Claudia tritt die Nachfolge von Robert Prill an, der Ende Januar in Rente gegangen ist – nach vier Jahrzehnten engagierter Arbeit in der sozialen Selbstverwaltung.
Verdienstmedaille für ein Lebenswerk
Zum Abschied erhielt Robert Prill eine besondere Auszeichnung: die Verdienstmedaille der Deutschen Rentenversicherung für sein jahrzehntelanges Wirken in der Selbstverwaltung. Überreicht wurde sie von Birgit Biermann, stellvertretende Vorsitzende der IGBCE und alternierende Vorsitzende des Vorstands der Knappschaft-Bahn-See. Sie würdigte Robert als eine „wichtige Stimme der Versicherten“ in der sozialen Selbstverwaltung. Diese sei ein „lebenswichtiges Strukturelement“, das jedoch derzeit nicht ausgehöhlt werden dürfe. Der Sozialstaat sei „kein dürrer Ast, sondern ein kräftiger Stamm unserer demokratischen Gesellschaft“. „Du hast immer für diesen Stamm gekämpft.“
Auch die stellvertretende EVG-Vorsitzende Cosima Ingenschay fand deutliche Worte: „Du warst mit Leib und Seele Versichertensprecher, immer an der Seite der Kolleginnen und Kollegen. Du warst Gesicht und Stimme der Versicherten.“
Eisenbahner mit Herz und Haltung
Robert Prill ist Eisenbahner durch und durch. 1978 begann er seine Ausbildung im Ausbesserungswerk Krefeld-Oppum, ab 1981 arbeitete er dort als Facharbeiter. Schon früh engagierte er sich über seinen Arbeitsplatz hinaus. So war Robert dann auch mehrere Jahrzehnte Versichertensprecher.

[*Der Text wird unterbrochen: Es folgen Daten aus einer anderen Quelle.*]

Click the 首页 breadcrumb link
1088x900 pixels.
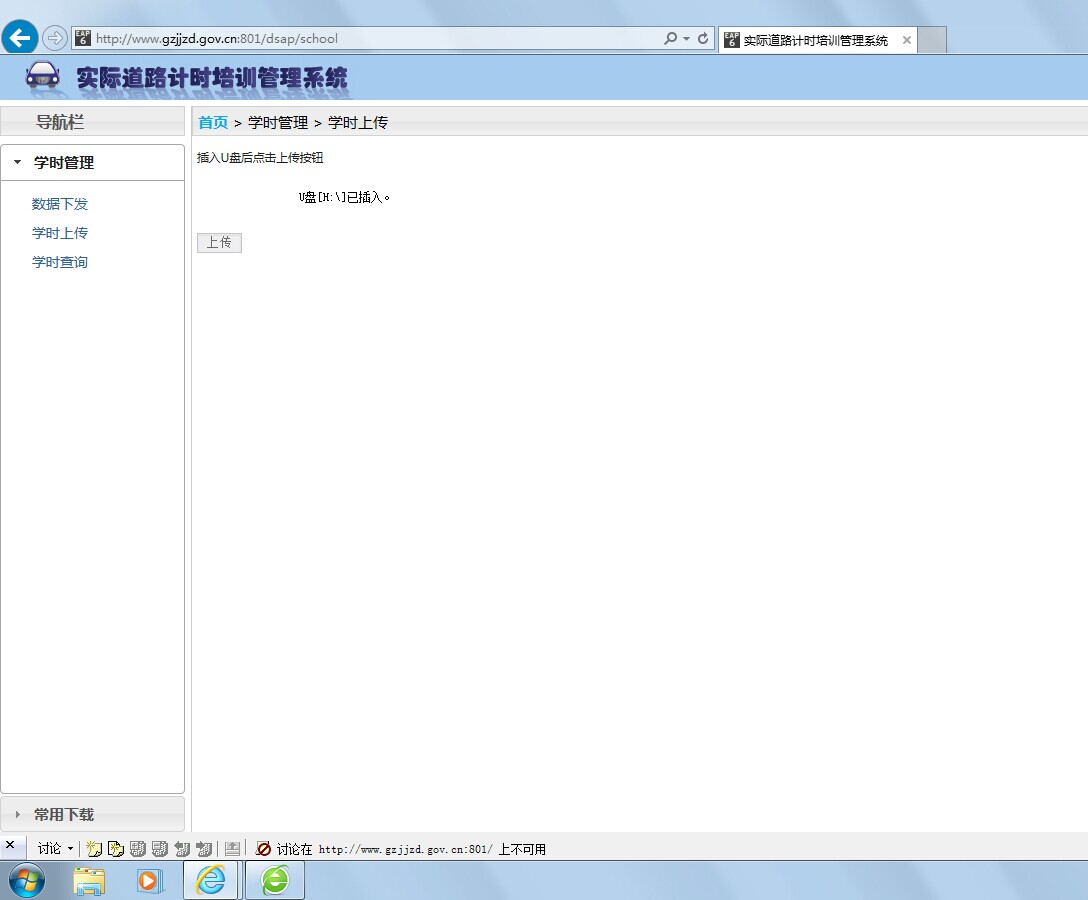(x=212, y=122)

Seit 1986 war er in der sozialen Selbstverwaltung aktiv – insgesamt 40 Jahre. Zuletzt war er fast zehn Jahre alternierender Vorsitzender der Vertreterversammlung der KBS. Neun Arbeits- und neun Gesundheitsminister:innen hat er in den 40 Jahren erlebt.
Für ihn selbst war das sozialpolitische Engagement „mehr als nur Arbeit“. Die Jahre seien geprägt gewesen von Vertrauen, gemeinsamen Erfolgen und neuen Herausforderungen – und hätten ihn auch menschlich wachsen lassen. „Danke, Robert, für dein Engagement!"